Bickerton then became a record producer at Deram Records, responsible for albums by Giles, Giles & Fripp (the forerunner to King Crimson) and World of Oz; he also worked with Petula Clark and Tom Jones. He later joined Polydor Records, becoming A&R chief and producing the band Mongrel. At the same time, he and Waddington continued writing songs together. One of the most successful was "Nothing But A Heartache", recorded by American girl singing group The Flirtations, which reached No. 34 on the US Billboard Hot 100 in 1969, No. 31 on the Canadian RPM Magazine charts, and is now regarded as a northern soul classic. It was later recorded by Southside Johnny and the Asbury Jukes.

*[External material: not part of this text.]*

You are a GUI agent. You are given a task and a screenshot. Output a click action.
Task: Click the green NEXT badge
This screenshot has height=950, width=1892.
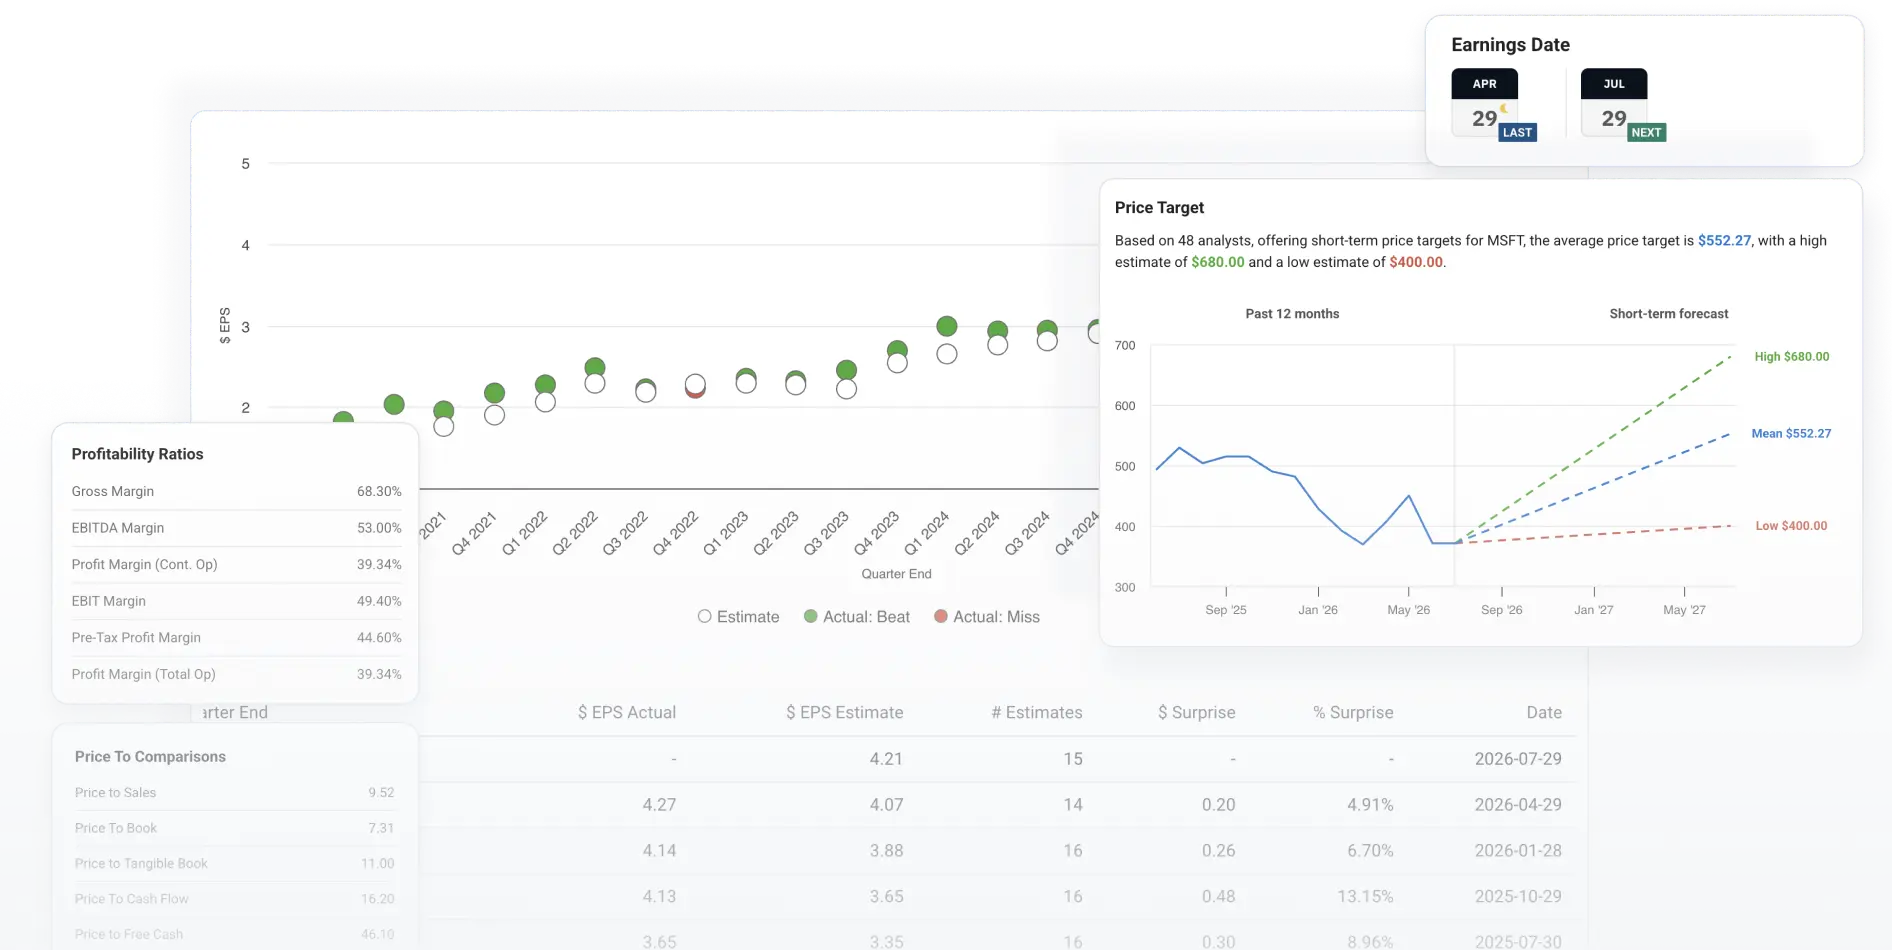click(x=1646, y=132)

During this period, he and Waddington also came up with the idea for a rock 'n' roll musical. They co-wrote and produced a demonstration recording of a song, "Sugar Baby Love", originally intending to submit it for the Eurovision Song Contest but instead offering it to Showaddywaddy, who turned it down. Bickerton and Waddington then offered it to the demo musicians, provided that they would become an actual group. The musicians agreed, became The Rubettes, and "Sugar Baby Love" became a UK #1 hit in 1974, also reaching No. 37 in the US charts and No. 25 in Canada. They wrote and produced all of the Rubettes' subsequent UK hits – nine Top 50 hits in all between 1974 and 1977 – winning an Ivor Novello Award as Songwriters of the Year, and also reached the UK Top 10 with "Sugar Candy Kisses" by Mac and Katie Kissoon. They set up their own record label, State Records, which diversified in 1979 into owning Odyssey Studios and a new office building at Marble Arch in central London, later sold to the radio station Jazz FM.

Bickerton moved into the upper reaches of the wider music industry, initially as an executive of the Performing Right Society in England, where he worked from the late 1970s, eventually as chairman and acting Chief executive. He also became Deputy Chairman of The University of Liverpool Institute of Popular Music. In 1997, he became an executive at SESAC, as Chairman of SESAC International, and was also awarded an honorary doctorate (LL.D.) by the University of Liverpool.

==Death==
He died on 28 November 2015 aged 74 at his home in Hertfordshire, England.